Does anyone have a sanitize routine?

icktoofay
  • 126,289
  • 21
  • 250
  • 231
  • 3
    Normally your server-side script has heaps of sanitizers in it's STL. Do not try to write your own! What language are you using? – Martin Olsen Apr 30 '11 at 01:09
  • It depends on what context you render it in. If you render it inside quote tags, say as the 'title' attribute of some link element, it needs to be escaped differently to if you were rendering it directly in the body. Can you clarify where you are rendering it? Also, as Martin says, your framework will have functions to do the escaping for the given scenario. For example, .NET has HtmlAttributeEncode, etc. – Noon Silk Apr 30 '11 at 04:32

2 Answers2

2

Do not sanitize input. Instead encode it when you output it. This is easy to enforce with the .net 4 features (<%: "" %>) or by code-reviewing.

Data should be stored in its native format. Human-readable text has as its native format just text, not some encoded version of it. You cannot easily manipulate encoded text (say doing highlighting of words or replaces).

Not encoding text in the database even saves a little storage space.

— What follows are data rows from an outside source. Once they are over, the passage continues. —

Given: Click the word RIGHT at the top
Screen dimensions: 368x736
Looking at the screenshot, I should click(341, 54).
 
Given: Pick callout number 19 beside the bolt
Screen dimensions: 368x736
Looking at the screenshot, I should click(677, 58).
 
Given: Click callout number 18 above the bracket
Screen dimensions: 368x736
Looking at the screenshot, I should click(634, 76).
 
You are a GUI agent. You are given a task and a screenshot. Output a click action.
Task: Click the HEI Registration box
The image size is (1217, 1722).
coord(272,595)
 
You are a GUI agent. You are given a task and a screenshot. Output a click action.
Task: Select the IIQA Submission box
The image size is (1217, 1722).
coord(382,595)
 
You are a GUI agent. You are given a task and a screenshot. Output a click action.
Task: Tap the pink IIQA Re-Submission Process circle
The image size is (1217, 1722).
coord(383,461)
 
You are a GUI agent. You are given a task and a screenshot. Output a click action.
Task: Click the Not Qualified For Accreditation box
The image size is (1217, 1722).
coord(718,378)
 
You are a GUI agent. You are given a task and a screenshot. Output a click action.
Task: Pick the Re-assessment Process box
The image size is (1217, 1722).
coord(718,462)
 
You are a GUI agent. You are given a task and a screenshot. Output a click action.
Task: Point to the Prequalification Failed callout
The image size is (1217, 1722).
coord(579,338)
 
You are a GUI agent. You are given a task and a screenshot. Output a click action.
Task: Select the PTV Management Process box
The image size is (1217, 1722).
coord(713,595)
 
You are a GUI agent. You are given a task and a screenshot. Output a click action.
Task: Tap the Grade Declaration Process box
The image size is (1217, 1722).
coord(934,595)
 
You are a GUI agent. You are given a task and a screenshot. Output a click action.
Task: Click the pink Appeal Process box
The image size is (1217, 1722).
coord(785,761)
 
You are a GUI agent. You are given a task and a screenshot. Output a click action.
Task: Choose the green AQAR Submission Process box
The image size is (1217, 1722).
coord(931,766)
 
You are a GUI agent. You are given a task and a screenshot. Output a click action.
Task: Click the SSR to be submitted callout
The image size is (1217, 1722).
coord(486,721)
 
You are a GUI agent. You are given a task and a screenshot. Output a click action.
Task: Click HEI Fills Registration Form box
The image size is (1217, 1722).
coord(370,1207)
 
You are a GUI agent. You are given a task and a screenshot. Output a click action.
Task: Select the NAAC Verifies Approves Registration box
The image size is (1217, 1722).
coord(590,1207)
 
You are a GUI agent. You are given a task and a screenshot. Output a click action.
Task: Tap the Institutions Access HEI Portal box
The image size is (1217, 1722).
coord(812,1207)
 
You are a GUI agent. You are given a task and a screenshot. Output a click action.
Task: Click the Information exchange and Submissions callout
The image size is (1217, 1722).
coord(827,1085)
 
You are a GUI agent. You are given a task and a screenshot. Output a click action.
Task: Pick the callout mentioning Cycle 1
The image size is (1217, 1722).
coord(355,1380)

Sanitizing input is hard anyway. It is very hard to do more than just encoding everything. Blacklisting HTML tags is a certain way to forget something so don't do it.

usr
  • 168,620
  • 35
  • 240
  • 369
  • +1 because I think you just recommended that the asker does not HTML sanitize their data before storing into the database. – bitlather Jun 29 '13 at 13:53
  • This will save you storage, since you store the actual input. And when you output it, you make it slightly larger to be safely shown in the html, as shown here: http://stackoverflow.com/a/2794366/985511 – xrDDDD Sep 16 '13 at 21:51
0

Either remove the tags completely, or replace any special characters such as < and > with their HTML entities (&lt;). Whatever server-side language you're using probably already has a function to do this. PHP's htmlspecialchars or strip_tags will do the trick, for example.

mpen
  • 272,448
  • 266
  • 850
  • 1,236